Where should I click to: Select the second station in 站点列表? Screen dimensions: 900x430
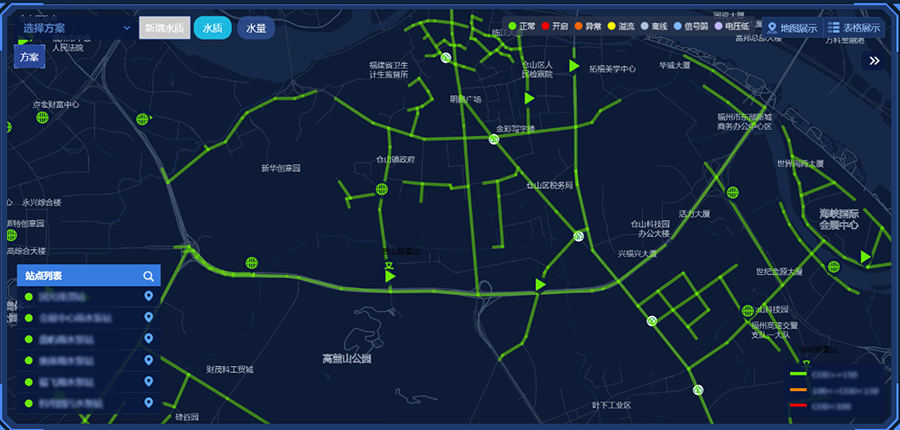pos(80,318)
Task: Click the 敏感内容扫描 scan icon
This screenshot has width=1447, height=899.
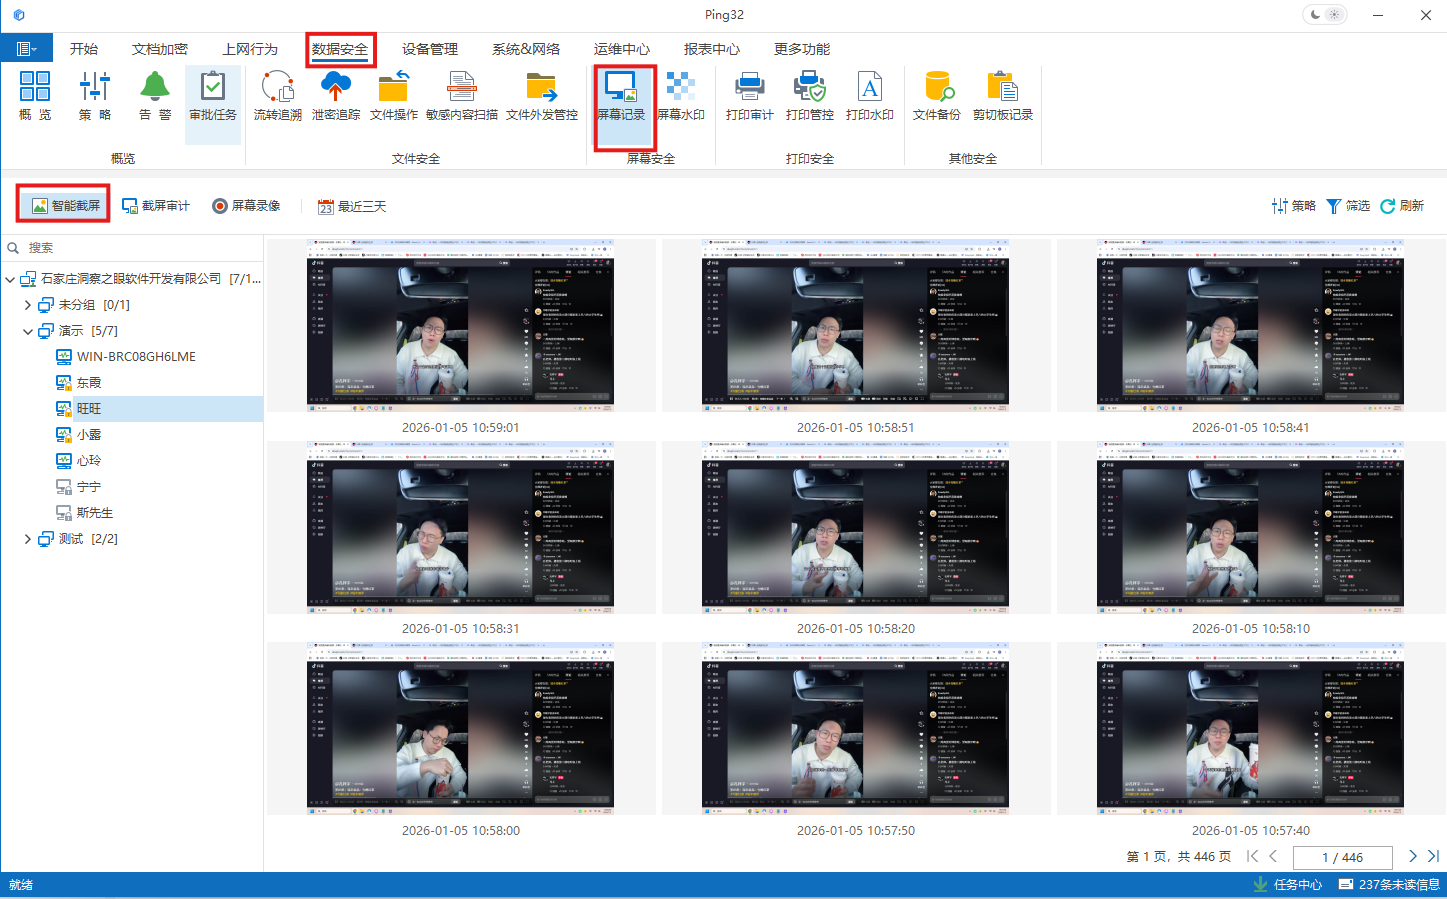Action: [461, 97]
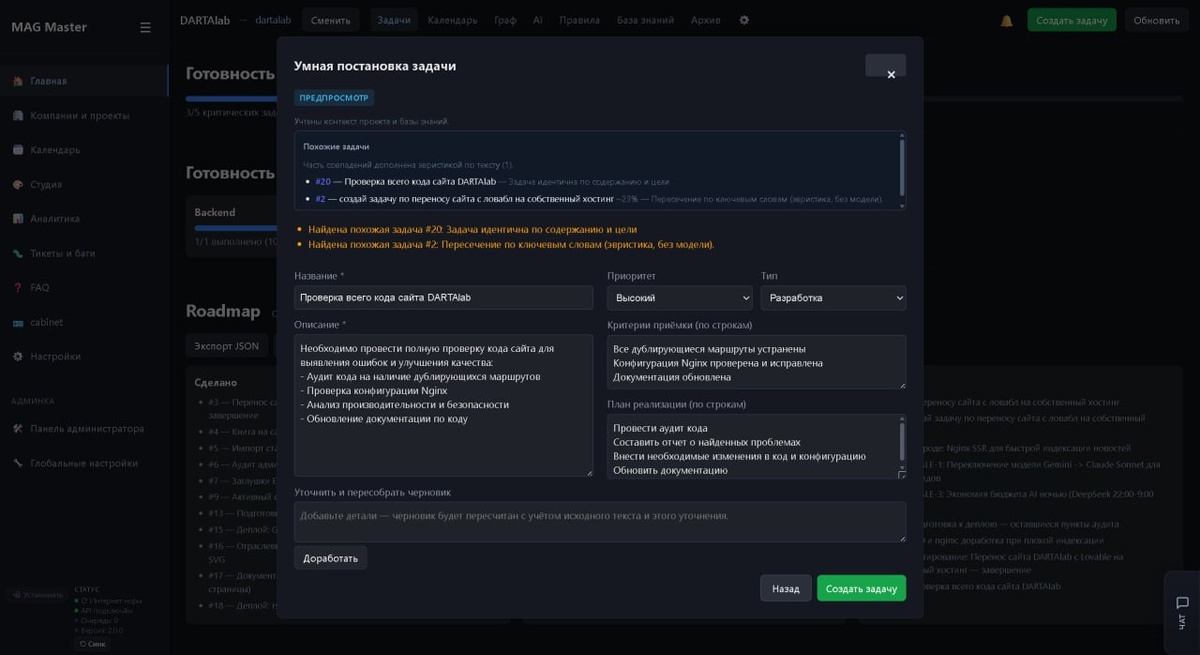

Task objective -
Once the pictures are set aside, transcribe the remaining lines above exactly.

Answer to the exercise -
Where should I click to: Select the second station in 站点列表? Screen dimensions: 900x430
pos(80,318)
Task: Click the 敏感内容扫描 scan icon
This screenshot has width=1447, height=899.
Action: [461, 97]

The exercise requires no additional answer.